ActualiTSe connecter
Justice

Menaces de décapitation près de Toulouse : le père d’élève condamné à six mois ferme

Au Fauga, près de Toulouse, un père d’élève a menacé une enseignante après une sanction visant son fils. Condamné à six mois de prison ferme, il a été incarcéré. Édouard Geffray annonce une nouvelle procédure de protection.

3 min de lecture
Menaces de décapitation contre une enseignante au Fauga
Menaces de décapitation contre une enseignante au Fauga

Le Fauga (Haute-Garonne). Une altercation née d’un désaccord concernant la scolarité d’un enfant a débouché sur une condamnation pénale, jeudi 10 septembre 2026. Quatre jours plus tôt, à la sortie des classes du groupe scolaire Clément Ader, un père d’élève de 47 ans s’en était pris verbalement à une enseignante et l’avait menacée de décapitation.
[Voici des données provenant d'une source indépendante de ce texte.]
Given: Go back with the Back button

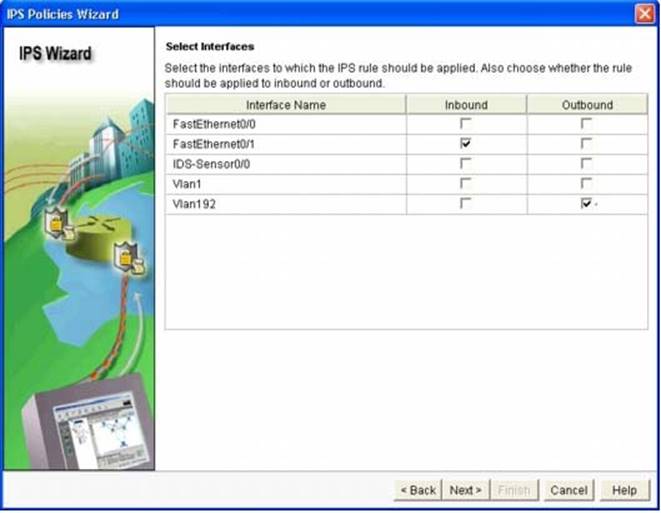Looking at the screenshot, I should (418, 490).
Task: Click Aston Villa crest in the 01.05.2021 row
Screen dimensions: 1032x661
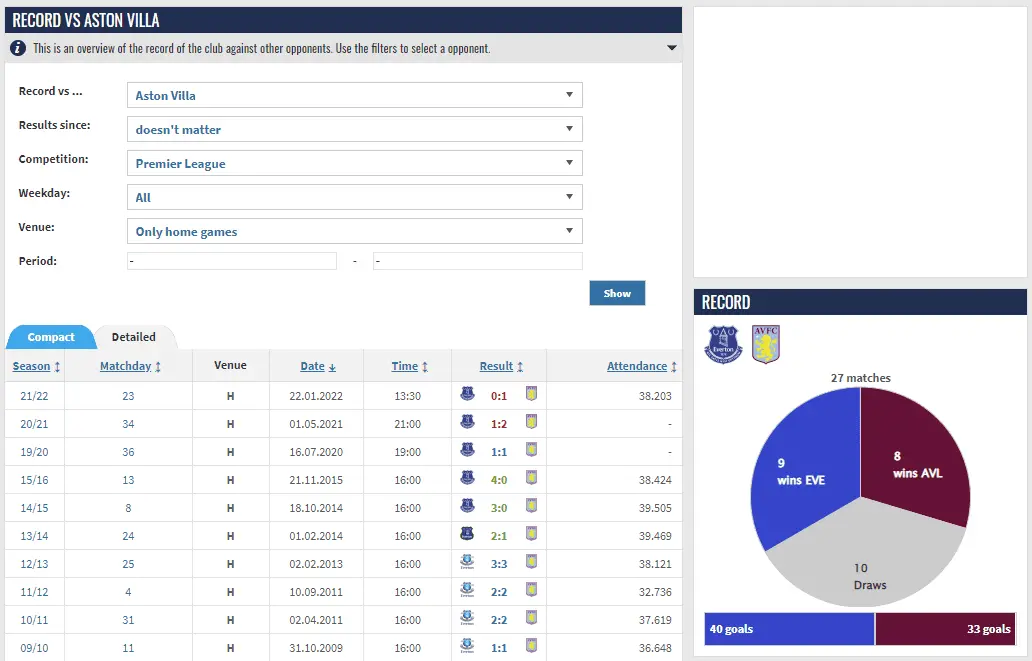Action: pyautogui.click(x=532, y=423)
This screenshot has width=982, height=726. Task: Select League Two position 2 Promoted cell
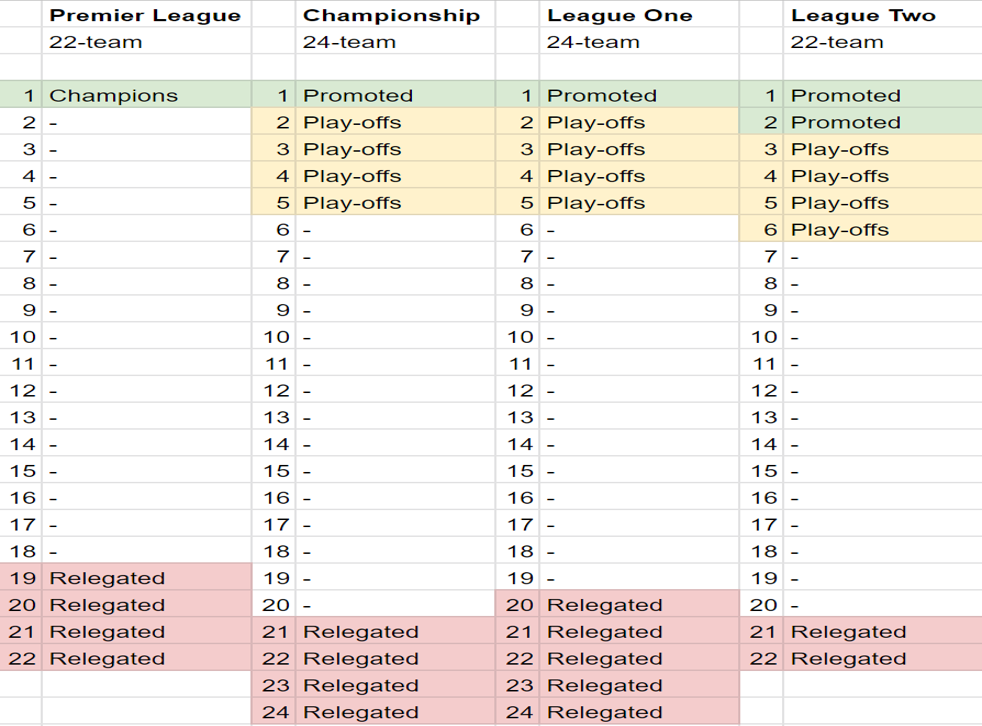[x=845, y=123]
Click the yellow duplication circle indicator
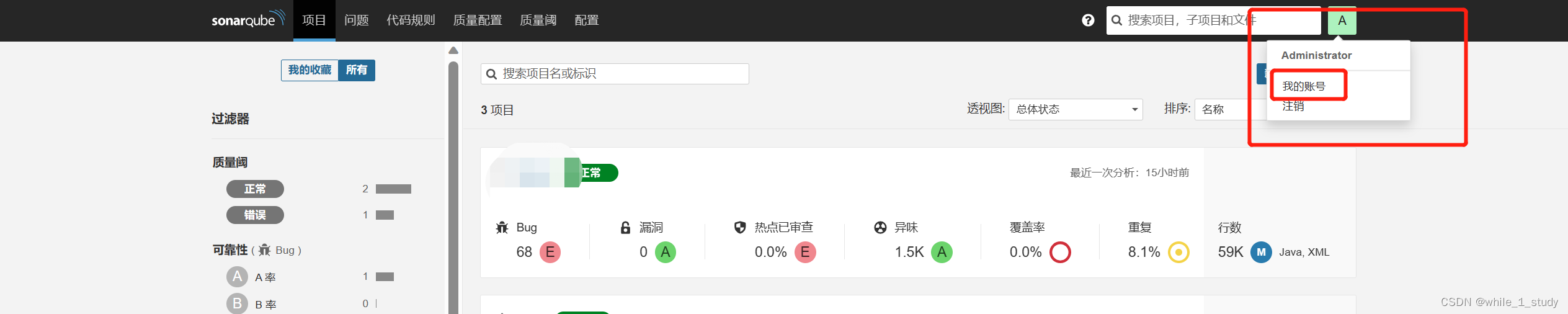 tap(1178, 252)
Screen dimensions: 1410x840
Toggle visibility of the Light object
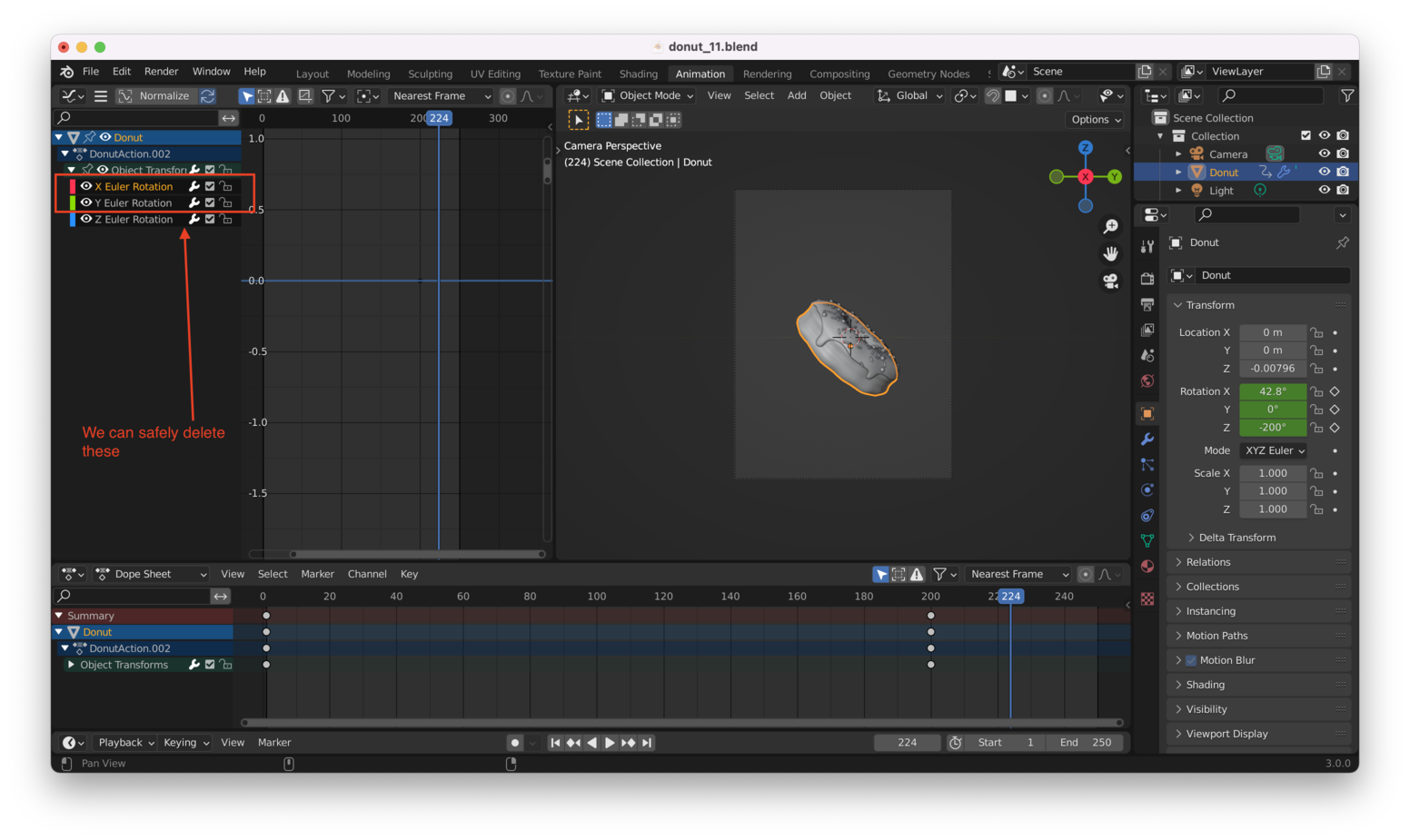1325,190
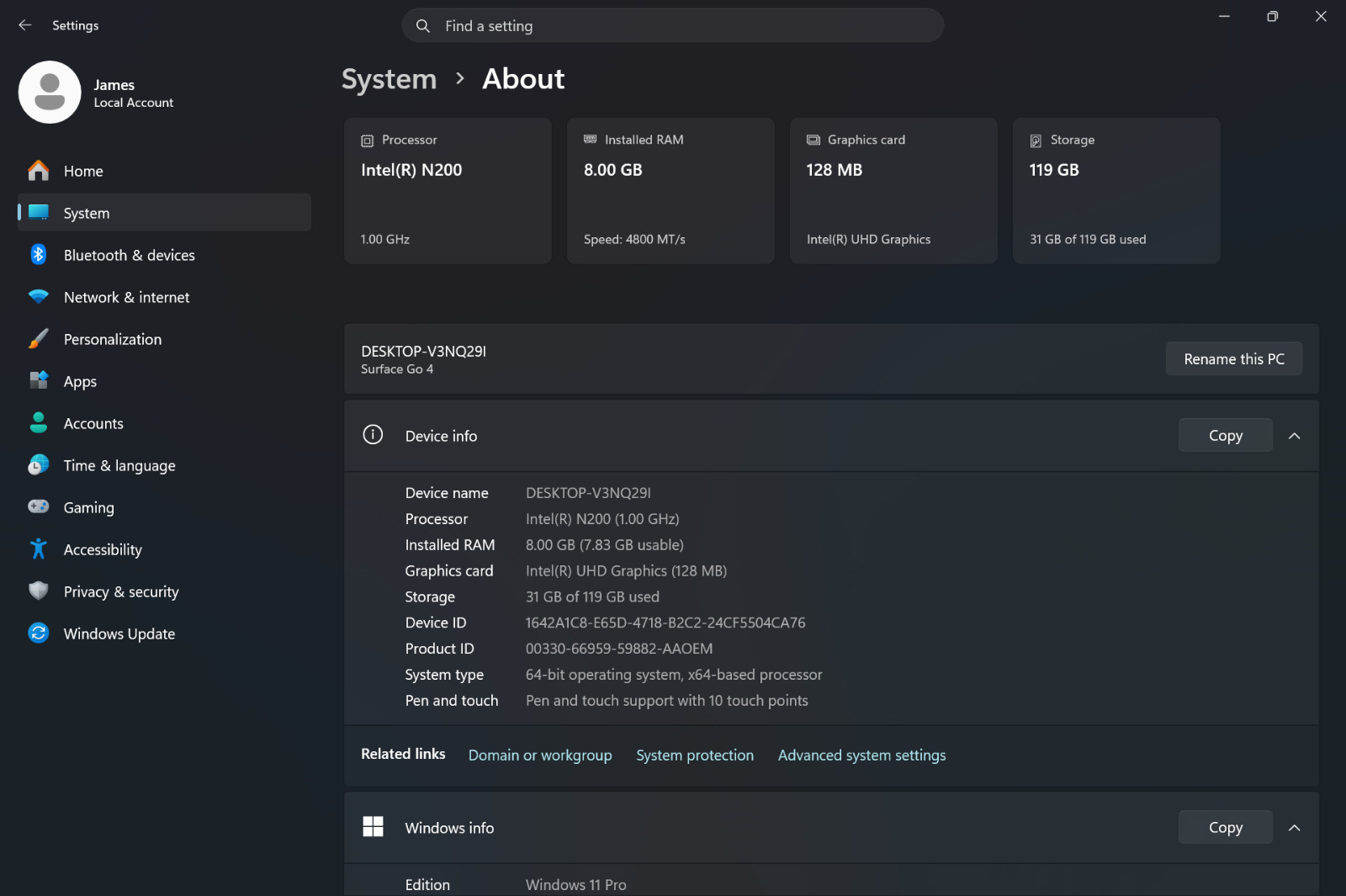Select the Bluetooth & devices icon

click(39, 255)
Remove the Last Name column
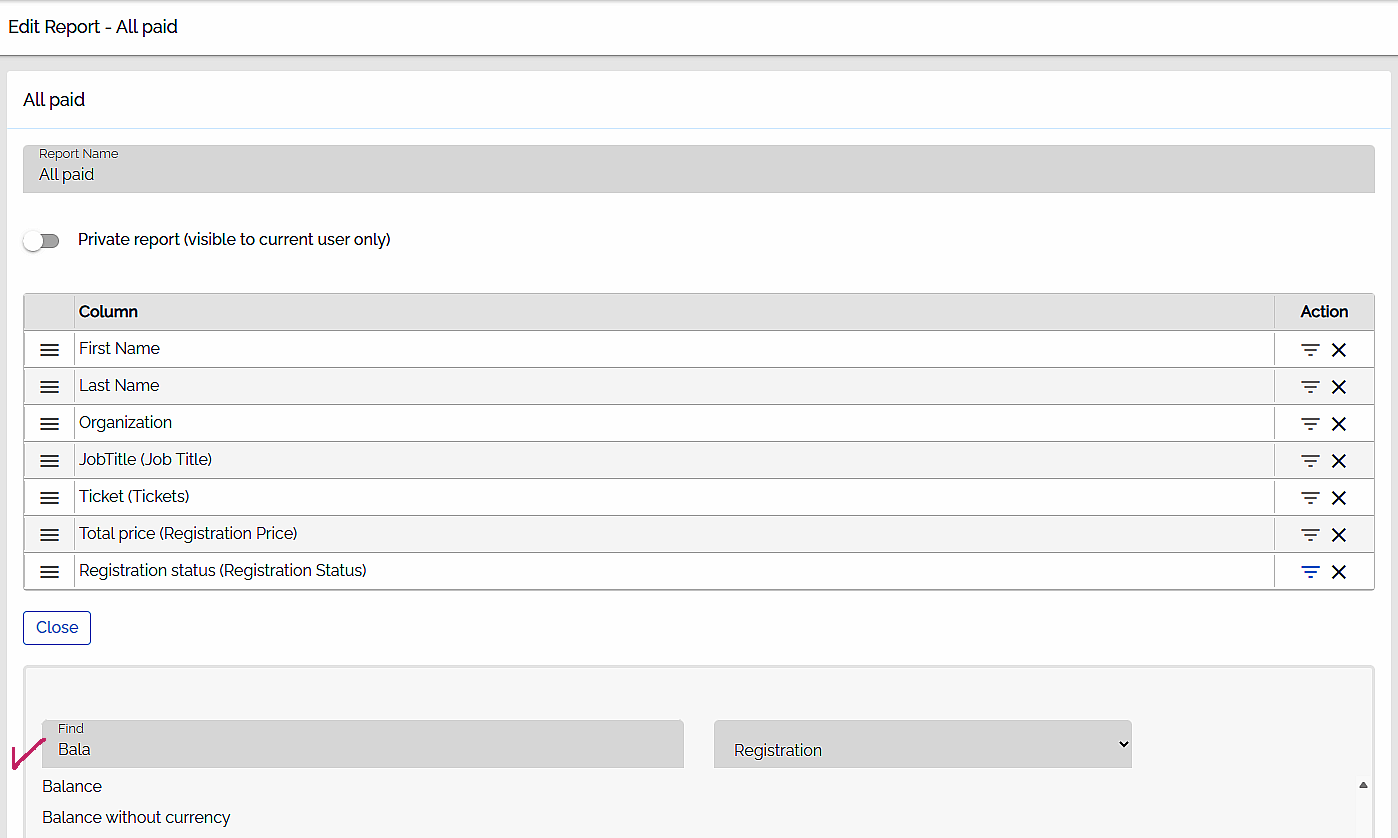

Une altercation après une sanction scolaire

D’après les éléments exposés lors de l’audience, le différend a commencé après une sanction infligée au fils du prévenu pour son comportement en classe. Le garçon, âgé de neuf ans et scolarisé en CM2, avait été déplacé dans une autre classe. Son père, convoqué à l’école le vendredi 4 septembre, contestait la manière dont la situation avait été gérée.

La confrontation s’est d’abord déroulée sur le parking, alors que l’enseignante regagnait son véhicule, avant de se poursuivre à l’intérieur de l’établissement, devant la directrice. Le parent aurait alors proféré des menaces de mort particulièrement violentes.

À la barre, il a reconnu ses propos et présenté des excuses. Il a expliqué ne pas avoir mesuré la portée de ses paroles, tout en se décrivant comme un père très protecteur.

L’incident a rapidement déstabilisé l’école. Les enseignants ont exercé leur droit de retrait le lundi suivant. Une cellule psychologique a été mise en place pour accompagner l’équipe et les élèves, tandis que plusieurs parents ont rédigé un message de soutien. L’enseignante, profondément éprouvée, a été placée en arrêt de travail.

Six mois de prison ferme et un mandat de dépôt

Entendu par les gendarmes mardi 8 septembre, le père a été placé en garde à vue avant d’être présenté au tribunal correctionnel de Toulouse en comparution immédiate, jeudi.

Il était poursuivi pour menace de mort contre une personne chargée d’une mission de service public. Lorsqu’elle vise un enseignant dans l’exercice de ses fonctions, une menace de mort peut être punie de cinq ans d’emprisonnement et de 75 000 euros d’amende, conformément à l’article 433-3 du Code pénal⁠.

Le tribunal l’a condamné à six mois de prison ferme, avec mandat de dépôt. Il a donc été incarcéré à l’issue de l’audience. Le parquet avait requis une peine de même durée, mais sous bracelet électronique.

La décision prévoit également un stage de citoyenneté ainsi que l’interdiction, pendant trois ans, de contacter la victime ou de se rendre dans l’établissement scolaire.

Une procédure destinée à protéger l’école

Le même jour, le ministre de l’Éducation nationale Édouard Geffray a réagi sur X. Dans son message officiel⁠, il a condamné des faits jugés inadmissibles et apporté son soutien à l’enseignante, à ses collègues, aux élèves et à leurs familles.

Le ministre a précisé qu’une plainte avait été déposée et que la protection fonctionnelle avait été accordée à la professeure. Il a également rappelé qu’aucun enseignant ne devait craindre d’exercer son métier.

Édouard Geffray souhaite par ailleurs appliquer le décret n° 2026-687 du 28 juillet 2026⁠. Ce texte permet d’engager une procédure lorsqu’un membre de la famille d’un élève représente une menace sérieuse pour la sécurité, la santé ou le fonctionnement d’un établissement.

Dans ce cadre, un changement d’école ou d’établissement peut être décidé, avec un accompagnement pédagogique, éducatif et social renforcé pour l’élève. La mesure vise ainsi à protéger la communauté scolaire tout en encadrant la situation de l’enfant.

Le recteur de l’académie de Toulouse, Karim Benmiloud, a également condamné les faits. Il a rappelé que les désaccords entre les familles et l’école doivent être réglés par le dialogue et les procédures prévues par l’institution. Dans la commune, l’équipe éducative espère désormais retrouver un climat de travail serein.